Acute Lymphoblastic Leukemia(T-ALL)-04

Cellular acute lymphoblastic leukaemia with early post-transplant relapse and combined central nervous system leukaemia

The patient was a 15-year-old male, diagnosed with T-cell acute lymphoblastic leukaemia (T-ALL with STIL-TAL1 positivity, a poor prognostic gene) at the end of December 2020, and was treated in a local hospital with multiple cycles of regular chemotherapy to achieve complete remission. a father-to-son hemizygous haematopoietic stem cell transplantation was performed on 2 June 2021, but unfortunately a bone marrow relapse was detected in 3 months after the transplantation, and 1 cycle of chemotherapy was ineffective. One cycle of chemotherapy was ineffective, and at the same time, he developed bulging cheeks and leakage of air, crooked corners of the mouth, and a lumbar puncture suggested the development of central nervous system leukaemia.

T-ALL with STIL-TAL1 positivity, early relapse after allogeneic transplantation, combined with central nervous system leukaemia, is a very difficult case to treat in the era without CAR-T. The child's father asked about Director Zhang Qian of Ludoupe Hospital through his friends, and after detailed communication, they came to Yanda Ludoupe Hospital, wanting to fight for their lives by enrolling in the CAR-T clinical trial.

The first CAR-T failed, tumour cells multiplied very fast, and his life was in danger.

On 26 October 2021, the patient was admitted to the first ward of the Department of Hematology. Due to the rapid multiplication of tumour cells, the patient could only be treated with chemotherapy to reduce the tumour load, and with lumbar puncture sheath injection of chemotherapeutic drugs. The cerebrospinal fluid was negative. After the patient's condition stabilised, his father's lymphocytes were collected for CAR-T cell culture, and on 19 November, donor CD7 CAR-T cells were infused into the patient.

A few days after the infusion, before the expansion of CAR-T cells, the patient's tumour cells multiplied rapidly again, and a large number of progenitor cells could be seen in the peripheral blood, so the first CAR-T failed.

It so happened that our hospital was conducting a clinical trial of universal CAR-T (CD7 UCAR-T) for acute T-lymphoblastic leukaemia at this stage. The parents were very anxious and said that they wanted to give their child a try even if there was a 1% chance. Director Zhang Qin discussed with the family again and decided to enrol their child in our CD7 UCAR-T clinical trial.

# Complete remission after enrolment in CD7 UCAR-T clinical trial, now 2 months post-transplantation

On 2 December, the patient was infused with CD7 U-CART cells, which were used to reduce the tumour load while providing active symptomatic supportive treatment. On 2 December, CD7 U-CART cells were infused into the patient. After the infusion, the patient had a persistent high fever for several days and was in poor spirits. The patient's vital signs gradually stabilised and body temperature gradually normalised after the patient was treated with anti-infective and rehydration supportive therapy by the medical staff.
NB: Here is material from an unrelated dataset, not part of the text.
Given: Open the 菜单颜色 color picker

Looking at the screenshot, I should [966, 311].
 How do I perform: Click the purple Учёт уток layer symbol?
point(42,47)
Bone and lumbar puncture on the 18th and 28th days after CD7 UCAR-T infusion showed complete remission with negative MRD. The child's mental state was getting better and better, his appetite was restored and he became active again, and his mother, who had been in tears every day, finally saw a smile that had not been seen for a long time.

Currently, the patient has undergone a second hemi-compatible HSCT in our hospital for 2 months, and the disease is still in complete remission.